Wagstaff (20) suggests incorporating a social welfare function (SWF) into the QALY to weight both efficiency and equity. This is developed further by Østerdal (21) who believes direct methods of health state assessment should include questionnaires about distributive justice to get an idea of a SWF for health. This would appear to be a valid method of balancing equity and efficiency. Incorporating distributional justice questionnaires alongside QALY assessment tools would also be a relatively cost effective method of measuring societal preferences. However such preferences would also be subject to similar biases as seen in the health care assessments.

Strengths and limitations
This review looked only at the criticisms of QALYs, and so provided a viewpoint skewed towards its weaknesses. The rationale behind this being that if the criticisms were defensible then the positives become irrelevant when looking at QALY’s future, it also ensured a robust critical review of the QALYs.
The review only included a limited number of papers.

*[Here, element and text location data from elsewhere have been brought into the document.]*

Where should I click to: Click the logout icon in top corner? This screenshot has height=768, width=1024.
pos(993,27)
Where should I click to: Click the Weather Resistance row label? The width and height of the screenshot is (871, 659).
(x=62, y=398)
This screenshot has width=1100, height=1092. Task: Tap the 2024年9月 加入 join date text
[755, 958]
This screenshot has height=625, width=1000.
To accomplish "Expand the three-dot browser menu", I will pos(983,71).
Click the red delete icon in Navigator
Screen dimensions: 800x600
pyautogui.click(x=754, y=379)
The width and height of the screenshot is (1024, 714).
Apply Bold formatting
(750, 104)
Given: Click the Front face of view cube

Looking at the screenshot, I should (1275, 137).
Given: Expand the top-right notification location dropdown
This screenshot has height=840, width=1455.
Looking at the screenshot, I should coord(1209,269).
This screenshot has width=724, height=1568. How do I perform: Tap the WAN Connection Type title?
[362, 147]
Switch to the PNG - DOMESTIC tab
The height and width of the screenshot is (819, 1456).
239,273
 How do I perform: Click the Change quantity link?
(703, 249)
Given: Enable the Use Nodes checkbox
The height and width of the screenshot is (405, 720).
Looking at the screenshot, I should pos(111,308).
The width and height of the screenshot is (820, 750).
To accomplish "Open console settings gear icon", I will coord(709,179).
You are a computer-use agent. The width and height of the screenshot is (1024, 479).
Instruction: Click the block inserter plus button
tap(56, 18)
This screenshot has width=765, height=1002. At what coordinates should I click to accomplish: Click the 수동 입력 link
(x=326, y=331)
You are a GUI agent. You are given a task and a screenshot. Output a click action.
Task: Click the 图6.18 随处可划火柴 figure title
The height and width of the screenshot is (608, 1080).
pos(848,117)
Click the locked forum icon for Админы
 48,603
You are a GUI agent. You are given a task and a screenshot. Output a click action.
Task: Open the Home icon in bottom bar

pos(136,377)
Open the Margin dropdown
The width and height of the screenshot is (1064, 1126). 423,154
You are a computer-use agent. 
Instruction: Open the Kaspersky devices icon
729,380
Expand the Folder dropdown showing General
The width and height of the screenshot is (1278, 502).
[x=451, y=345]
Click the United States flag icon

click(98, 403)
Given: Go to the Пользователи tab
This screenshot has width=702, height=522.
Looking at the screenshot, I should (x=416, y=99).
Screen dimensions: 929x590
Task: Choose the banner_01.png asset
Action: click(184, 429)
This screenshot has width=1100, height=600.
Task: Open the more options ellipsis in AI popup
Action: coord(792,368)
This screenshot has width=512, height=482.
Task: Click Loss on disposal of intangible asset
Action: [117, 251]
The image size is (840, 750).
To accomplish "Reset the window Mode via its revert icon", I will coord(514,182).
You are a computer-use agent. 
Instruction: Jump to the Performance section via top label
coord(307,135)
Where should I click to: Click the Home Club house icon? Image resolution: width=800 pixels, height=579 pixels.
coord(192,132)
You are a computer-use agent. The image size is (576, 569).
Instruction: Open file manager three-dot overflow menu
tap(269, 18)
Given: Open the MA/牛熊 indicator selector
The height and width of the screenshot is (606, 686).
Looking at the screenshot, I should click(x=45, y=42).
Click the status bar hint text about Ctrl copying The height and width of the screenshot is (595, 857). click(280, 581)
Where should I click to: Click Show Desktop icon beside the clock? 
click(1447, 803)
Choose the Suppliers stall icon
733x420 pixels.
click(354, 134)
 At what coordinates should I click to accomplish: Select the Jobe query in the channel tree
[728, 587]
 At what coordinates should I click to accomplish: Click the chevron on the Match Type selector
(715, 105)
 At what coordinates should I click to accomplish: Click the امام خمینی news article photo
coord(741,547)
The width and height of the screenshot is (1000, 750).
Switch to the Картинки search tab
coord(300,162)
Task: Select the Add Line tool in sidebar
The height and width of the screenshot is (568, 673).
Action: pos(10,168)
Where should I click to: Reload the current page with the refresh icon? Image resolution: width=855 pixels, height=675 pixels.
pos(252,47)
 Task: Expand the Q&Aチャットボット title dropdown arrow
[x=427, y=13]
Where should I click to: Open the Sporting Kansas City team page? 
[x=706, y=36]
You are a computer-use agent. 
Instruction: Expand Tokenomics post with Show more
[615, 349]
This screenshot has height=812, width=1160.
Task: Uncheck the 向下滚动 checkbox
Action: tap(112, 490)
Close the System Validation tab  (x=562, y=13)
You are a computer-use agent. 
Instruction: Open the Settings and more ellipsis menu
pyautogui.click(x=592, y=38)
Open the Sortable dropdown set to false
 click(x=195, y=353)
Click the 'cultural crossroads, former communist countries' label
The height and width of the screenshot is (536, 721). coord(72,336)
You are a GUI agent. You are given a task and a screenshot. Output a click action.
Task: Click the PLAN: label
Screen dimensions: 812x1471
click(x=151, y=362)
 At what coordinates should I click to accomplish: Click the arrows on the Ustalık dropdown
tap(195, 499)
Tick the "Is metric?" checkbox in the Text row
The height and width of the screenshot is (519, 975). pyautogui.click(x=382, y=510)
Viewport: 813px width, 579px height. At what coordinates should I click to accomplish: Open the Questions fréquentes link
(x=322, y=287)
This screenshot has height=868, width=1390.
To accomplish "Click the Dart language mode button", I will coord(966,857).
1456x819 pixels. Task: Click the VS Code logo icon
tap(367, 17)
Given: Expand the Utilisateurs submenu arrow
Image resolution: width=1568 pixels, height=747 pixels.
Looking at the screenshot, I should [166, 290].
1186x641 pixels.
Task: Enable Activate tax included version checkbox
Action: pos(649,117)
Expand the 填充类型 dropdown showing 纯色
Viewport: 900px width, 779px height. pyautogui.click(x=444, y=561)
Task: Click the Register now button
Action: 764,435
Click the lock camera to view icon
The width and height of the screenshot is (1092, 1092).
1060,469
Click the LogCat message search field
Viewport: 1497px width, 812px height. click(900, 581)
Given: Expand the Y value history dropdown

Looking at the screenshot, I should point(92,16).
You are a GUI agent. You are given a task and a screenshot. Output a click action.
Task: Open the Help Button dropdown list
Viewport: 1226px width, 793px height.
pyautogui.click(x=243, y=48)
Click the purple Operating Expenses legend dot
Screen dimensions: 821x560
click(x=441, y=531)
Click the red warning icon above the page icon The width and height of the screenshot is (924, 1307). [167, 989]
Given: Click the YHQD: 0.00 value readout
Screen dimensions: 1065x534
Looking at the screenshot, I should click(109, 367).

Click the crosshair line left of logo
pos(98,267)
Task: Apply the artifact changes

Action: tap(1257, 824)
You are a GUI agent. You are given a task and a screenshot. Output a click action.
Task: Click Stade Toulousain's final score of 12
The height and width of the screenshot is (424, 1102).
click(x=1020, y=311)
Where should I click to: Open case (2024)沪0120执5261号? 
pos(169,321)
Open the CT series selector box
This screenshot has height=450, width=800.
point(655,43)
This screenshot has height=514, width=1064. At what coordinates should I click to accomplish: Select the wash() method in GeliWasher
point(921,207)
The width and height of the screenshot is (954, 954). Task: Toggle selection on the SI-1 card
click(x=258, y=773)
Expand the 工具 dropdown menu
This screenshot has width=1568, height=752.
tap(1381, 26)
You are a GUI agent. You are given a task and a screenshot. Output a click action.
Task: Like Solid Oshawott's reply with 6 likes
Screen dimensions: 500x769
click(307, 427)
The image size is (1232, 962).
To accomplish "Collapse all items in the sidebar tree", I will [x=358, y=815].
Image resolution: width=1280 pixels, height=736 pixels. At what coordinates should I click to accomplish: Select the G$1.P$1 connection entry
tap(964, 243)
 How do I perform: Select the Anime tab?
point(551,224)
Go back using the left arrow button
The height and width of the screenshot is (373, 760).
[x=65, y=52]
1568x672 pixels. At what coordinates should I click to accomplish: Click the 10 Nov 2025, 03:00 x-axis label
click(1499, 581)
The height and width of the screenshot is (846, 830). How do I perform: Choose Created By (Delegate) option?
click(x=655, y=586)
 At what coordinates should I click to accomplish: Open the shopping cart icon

There were also more points of criticism that individual papers raised, but which did not constitute a theme on their own. It also did not take into account the opinion of HTA professionals or policy makers who are the actors which will ultimately decide the fate of QALYs (15).

Conclusions
There are many criticisms facing QALYs. Such criticisms undoubtedly weaken the underlying assumptions QALYs are constructed from. However a tool designed to objectively quantify subjective individual preferences and experiences will never be completely sound. Whilst important, these criticisms do not reduce QALY’s function completely: it remains a useful, pragmatic tool for valuing treatments within HTAs. They do however highlight areas where QALYs can be improved such as standardisation and incorporating SWFs into the QALY construct. Such improvements would further QALY as a tool and begin to allow valid comparisons of HTAs across healthcare systems. This research would be timely with the European Union exploring increased cooperation in HTAs (24).
The future of QALYs is not only a function of their reliability and validity, but also an artefact of the limited alternatives we currently have. In a world of increasingly complex health care systems and treatment options QALYs stand out as useful tool for making comparisons across treatments and conditions. The death of QALY has a “why?”, but a “how?” and “when?” remain to be seen.

Conflicts of interest: None declared.